Over the past few days I’ve been with my son and daughter, while my ex has been out of the country, and my son has been talking about a place called The Blue Star House. He calls it ‘my Blue Star House.’
I’ve gone with it and listened to what he’s said, not understanding much of what he’s talking about, but it sounds fantastic! He goes there in his Blue Star car and it’s got all sorts of things in it. It’s got his toys from when he was a baby, it’s got a cinema in it, it’s got his friend Thomas The Tank Engine, it sounds great. The Blue Star House is a place in his imagination.
I’ve asked him questions about The Blue Star House to find out what it’s all about, and perhaps a bit more about him and his imagination, but he just keeps telling me the same things. It’s got his toys from when he was a baby, it’s got a cinema in it. Actually he told me this part while we were sitting on the sofa the other day about to watch a DVD. He was pretending the living room was a cinema, and he was in charge of the cinema. He’s a generous cinema owner, you should all come along. He gave us all sweeties and tucked us up with a blanket and then came and joined us and we watched Up. I wonder if the cinema in his Blue Star House is like this? If so, it’s cool. I want to be in his Blue Star House.
This morning, on the way to preschool I decided to find out as much as I could about this Blue Star House as some things became… I dunno. Something.
The front door to his house is blue, and hanging from the back of the door, glinting in the light through the window is a star. His house has a pretend cinema, his house has all the toys from when he was a baby, his house has lots of versions of his friend Thomas The Tank Engine. So perhaps I’m just misunderstanding and it’s not a place in his imagination, it’s his home. His real home and I’m just not understanding.
“It has a cinema daddy, and all my toys from when I was a baby. It has my friend Thomas. It has Keela, my beautiful sister and a cinema and… errrrrrrmmmm…”
It’s becoming obvious now. He calls HIS actual house ‘my Blue Star House.’ Right. Got it. On message now Tiernan, now I’m with you.
“So your house, where you live, that’s your Blue Star House?”
“No Daddy. Silly Daddy. It’s in my sleep.”
“Sorry Tiernan? It’s a dream? It’s a dream house?”
“I go to my Blue Star House when I go to sleep Daddy. And in my Blue Star House there’s a cinema, and all my toys from when I was a baby, and my friend Thomas. And my beautiful sister Keela, and my Mummy and Daddy. And we all live together forever and we all live happily ever after. I love my Blue Star House.”
I kissed my son’s head. And took a big deep breath as we carried on our way.
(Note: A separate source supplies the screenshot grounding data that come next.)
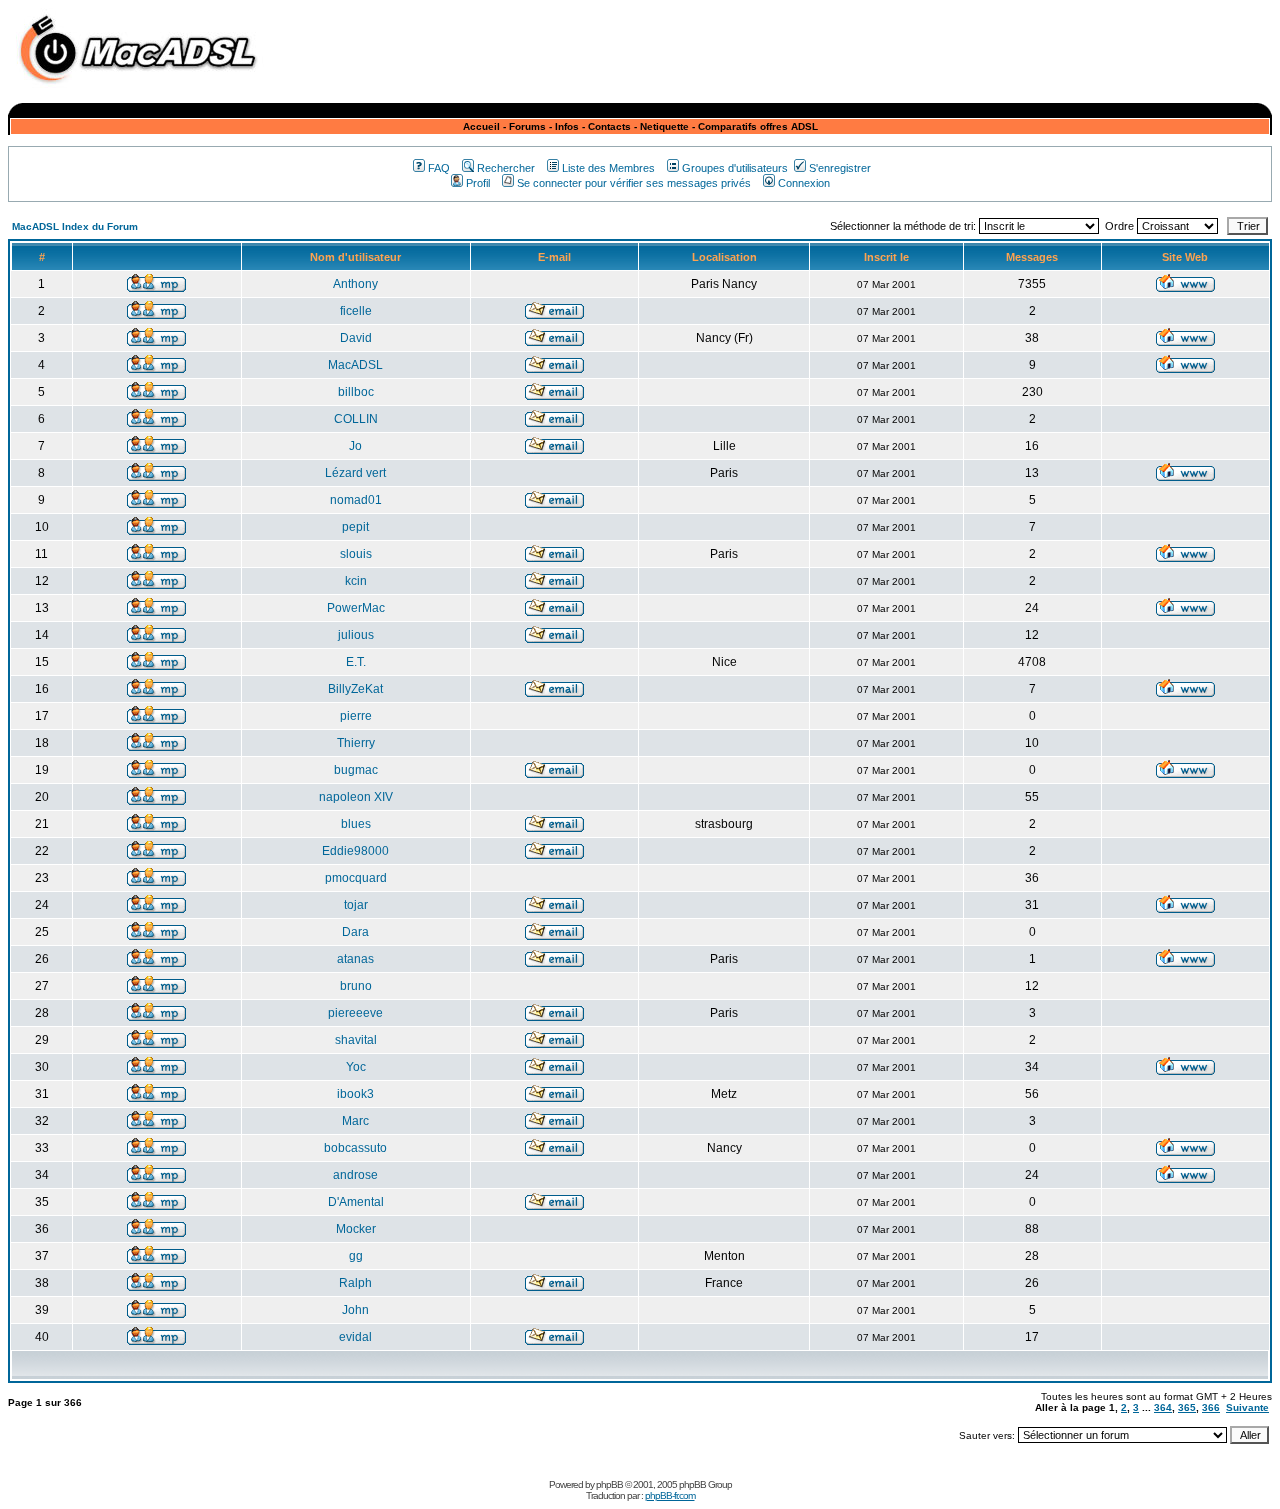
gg (356, 1256)
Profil (478, 183)
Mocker (356, 1229)
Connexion (804, 183)
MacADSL (355, 365)
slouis (356, 554)
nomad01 (356, 500)
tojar (356, 905)
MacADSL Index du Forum (75, 226)
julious (356, 635)
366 (1211, 1407)
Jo (355, 446)
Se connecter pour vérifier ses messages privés (634, 183)
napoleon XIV (356, 797)
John (355, 1310)
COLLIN (356, 419)
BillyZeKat (355, 689)
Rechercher (506, 168)
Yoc (356, 1067)
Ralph (355, 1283)
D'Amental (356, 1202)
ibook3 (355, 1094)
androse (355, 1175)
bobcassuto (355, 1148)
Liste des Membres (608, 168)
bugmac (356, 770)
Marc (355, 1121)
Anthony (355, 284)
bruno (356, 986)
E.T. (356, 662)
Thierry (356, 743)
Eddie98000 (355, 851)
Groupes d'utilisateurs (735, 168)
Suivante (1247, 1407)
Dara (355, 932)
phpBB (609, 1484)
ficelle (356, 311)
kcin (356, 581)
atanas (355, 959)
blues (356, 824)
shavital (356, 1040)
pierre (356, 716)
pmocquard (356, 878)
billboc (356, 392)
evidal (355, 1337)
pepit (355, 527)
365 (1187, 1407)
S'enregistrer (840, 168)
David (356, 338)
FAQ (439, 168)
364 (1163, 1407)
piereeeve (355, 1013)
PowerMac (356, 608)
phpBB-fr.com (670, 1495)
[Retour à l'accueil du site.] (143, 88)
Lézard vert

I held it together. I held it together long enough to sing songs on the way to preschool, to take their coats off and kiss them goodbye and say see you later. I held it together until I got round the corner and went to the cemetery and sat down on the bench in the corner. I held it together that long and then I just wept. I wept huge tears that fell at my feet while I sat shaking, angry at myself for not understanding, angry at myself for a lot of things, angry at others, and sad, overwhelmingly sad because…
I cried those tears because my insides felt crushed.
I cried those tears because I can’t make my son’s dreams come true.